> Description of the task
Please extract all of the entries below verbatim, keeping every line as it stands.

> Extracted records
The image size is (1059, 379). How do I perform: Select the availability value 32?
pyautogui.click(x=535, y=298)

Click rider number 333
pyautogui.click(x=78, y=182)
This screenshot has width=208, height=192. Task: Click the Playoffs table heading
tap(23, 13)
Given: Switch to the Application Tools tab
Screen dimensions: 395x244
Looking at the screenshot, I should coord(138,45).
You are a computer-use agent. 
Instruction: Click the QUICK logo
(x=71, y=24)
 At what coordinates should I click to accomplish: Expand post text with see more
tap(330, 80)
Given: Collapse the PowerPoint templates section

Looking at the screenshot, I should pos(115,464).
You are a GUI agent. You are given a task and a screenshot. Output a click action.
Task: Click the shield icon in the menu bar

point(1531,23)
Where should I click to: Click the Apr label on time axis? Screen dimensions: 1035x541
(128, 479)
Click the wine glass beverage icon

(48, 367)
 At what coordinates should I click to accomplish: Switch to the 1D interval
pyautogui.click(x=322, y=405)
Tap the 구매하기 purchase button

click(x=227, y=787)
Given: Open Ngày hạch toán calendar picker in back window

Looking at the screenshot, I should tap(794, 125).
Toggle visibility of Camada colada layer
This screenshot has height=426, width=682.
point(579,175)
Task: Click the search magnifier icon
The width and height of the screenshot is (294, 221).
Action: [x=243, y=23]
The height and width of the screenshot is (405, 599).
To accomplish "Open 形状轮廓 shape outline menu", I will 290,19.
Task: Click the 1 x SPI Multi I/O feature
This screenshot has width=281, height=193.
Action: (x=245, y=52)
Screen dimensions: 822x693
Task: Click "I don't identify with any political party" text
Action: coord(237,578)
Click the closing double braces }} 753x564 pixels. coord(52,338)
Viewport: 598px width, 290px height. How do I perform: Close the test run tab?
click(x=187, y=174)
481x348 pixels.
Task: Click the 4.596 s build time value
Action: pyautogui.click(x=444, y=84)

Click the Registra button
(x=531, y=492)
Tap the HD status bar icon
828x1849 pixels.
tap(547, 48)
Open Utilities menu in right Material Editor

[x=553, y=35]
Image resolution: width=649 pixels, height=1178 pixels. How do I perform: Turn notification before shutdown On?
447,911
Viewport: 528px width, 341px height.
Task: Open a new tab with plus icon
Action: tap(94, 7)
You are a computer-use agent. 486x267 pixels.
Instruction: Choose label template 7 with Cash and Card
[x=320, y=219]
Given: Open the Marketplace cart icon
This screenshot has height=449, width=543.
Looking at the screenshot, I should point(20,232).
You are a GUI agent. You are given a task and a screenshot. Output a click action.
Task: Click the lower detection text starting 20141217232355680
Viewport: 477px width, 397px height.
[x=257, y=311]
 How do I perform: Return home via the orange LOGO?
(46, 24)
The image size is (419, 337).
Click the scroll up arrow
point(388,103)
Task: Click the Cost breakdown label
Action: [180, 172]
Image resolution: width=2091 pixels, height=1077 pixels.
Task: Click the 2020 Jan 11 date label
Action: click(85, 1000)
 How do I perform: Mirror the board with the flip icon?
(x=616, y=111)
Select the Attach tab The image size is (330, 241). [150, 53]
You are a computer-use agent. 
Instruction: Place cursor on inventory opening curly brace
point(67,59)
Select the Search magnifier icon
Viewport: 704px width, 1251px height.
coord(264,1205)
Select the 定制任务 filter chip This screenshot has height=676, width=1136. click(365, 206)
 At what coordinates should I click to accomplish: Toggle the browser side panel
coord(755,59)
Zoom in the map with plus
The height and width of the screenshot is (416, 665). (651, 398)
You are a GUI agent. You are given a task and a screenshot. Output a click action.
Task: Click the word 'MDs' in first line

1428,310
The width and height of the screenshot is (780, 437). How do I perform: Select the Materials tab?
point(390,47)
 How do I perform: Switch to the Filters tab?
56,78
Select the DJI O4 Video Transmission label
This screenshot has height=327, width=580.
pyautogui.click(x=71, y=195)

> Exercise answer
The image size is (1059, 379). How do I perform: Select the availability value 32?
pyautogui.click(x=535, y=298)

Click rider number 333
pyautogui.click(x=78, y=182)
This screenshot has width=208, height=192. Task: Click the Playoffs table heading
tap(23, 13)
Given: Switch to the Application Tools tab
Screen dimensions: 395x244
Looking at the screenshot, I should coord(138,45).
You are a computer-use agent. 
Instruction: Click the QUICK logo
(x=71, y=24)
 At what coordinates should I click to accomplish: Expand post text with see more
tap(330, 80)
Given: Collapse the PowerPoint templates section

Looking at the screenshot, I should pos(115,464).
You are a GUI agent. You are given a task and a screenshot. Output a click action.
Task: Click the shield icon in the menu bar

point(1531,23)
Where should I click to: Click the Apr label on time axis? Screen dimensions: 1035x541
(128, 479)
Click the wine glass beverage icon

(48, 367)
 At what coordinates should I click to accomplish: Switch to the 1D interval
pyautogui.click(x=322, y=405)
Tap the 구매하기 purchase button

click(x=227, y=787)
Given: Open Ngày hạch toán calendar picker in back window

Looking at the screenshot, I should tap(794, 125).
Toggle visibility of Camada colada layer
This screenshot has height=426, width=682.
point(579,175)
Task: Click the search magnifier icon
The width and height of the screenshot is (294, 221).
Action: [x=243, y=23]
The height and width of the screenshot is (405, 599).
To accomplish "Open 形状轮廓 shape outline menu", I will 290,19.
Task: Click the 1 x SPI Multi I/O feature
This screenshot has width=281, height=193.
Action: (x=245, y=52)
Screen dimensions: 822x693
Task: Click "I don't identify with any political party" text
Action: coord(237,578)
Click the closing double braces }} 753x564 pixels. coord(52,338)
Viewport: 598px width, 290px height. How do I perform: Close the test run tab?
click(x=187, y=174)
481x348 pixels.
Task: Click the 4.596 s build time value
Action: pyautogui.click(x=444, y=84)

Click the Registra button
(x=531, y=492)
Tap the HD status bar icon
828x1849 pixels.
tap(547, 48)
Open Utilities menu in right Material Editor

[x=553, y=35]
Image resolution: width=649 pixels, height=1178 pixels. How do I perform: Turn notification before shutdown On?
447,911
Viewport: 528px width, 341px height.
Task: Open a new tab with plus icon
Action: tap(94, 7)
You are a computer-use agent. 486x267 pixels.
Instruction: Choose label template 7 with Cash and Card
[x=320, y=219]
Given: Open the Marketplace cart icon
This screenshot has height=449, width=543.
Looking at the screenshot, I should point(20,232).
You are a GUI agent. You are given a task and a screenshot. Output a click action.
Task: Click the lower detection text starting 20141217232355680
Viewport: 477px width, 397px height.
[x=257, y=311]
 How do I perform: Return home via the orange LOGO?
(46, 24)
The image size is (419, 337).
Click the scroll up arrow
point(388,103)
Task: Click the Cost breakdown label
Action: [180, 172]
Image resolution: width=2091 pixels, height=1077 pixels.
Task: Click the 2020 Jan 11 date label
Action: click(85, 1000)
 How do I perform: Mirror the board with the flip icon?
(x=616, y=111)
Select the Attach tab The image size is (330, 241). [150, 53]
You are a computer-use agent. 
Instruction: Place cursor on inventory opening curly brace
point(67,59)
Select the Search magnifier icon
Viewport: 704px width, 1251px height.
coord(264,1205)
Select the 定制任务 filter chip This screenshot has height=676, width=1136. click(365, 206)
 At what coordinates should I click to accomplish: Toggle the browser side panel
coord(755,59)
Zoom in the map with plus
The height and width of the screenshot is (416, 665). (651, 398)
You are a GUI agent. You are given a task and a screenshot. Output a click action.
Task: Click the word 'MDs' in first line

1428,310
The width and height of the screenshot is (780, 437). How do I perform: Select the Materials tab?
point(390,47)
 How do I perform: Switch to the Filters tab?
56,78
Select the DJI O4 Video Transmission label
This screenshot has height=327, width=580.
pyautogui.click(x=71, y=195)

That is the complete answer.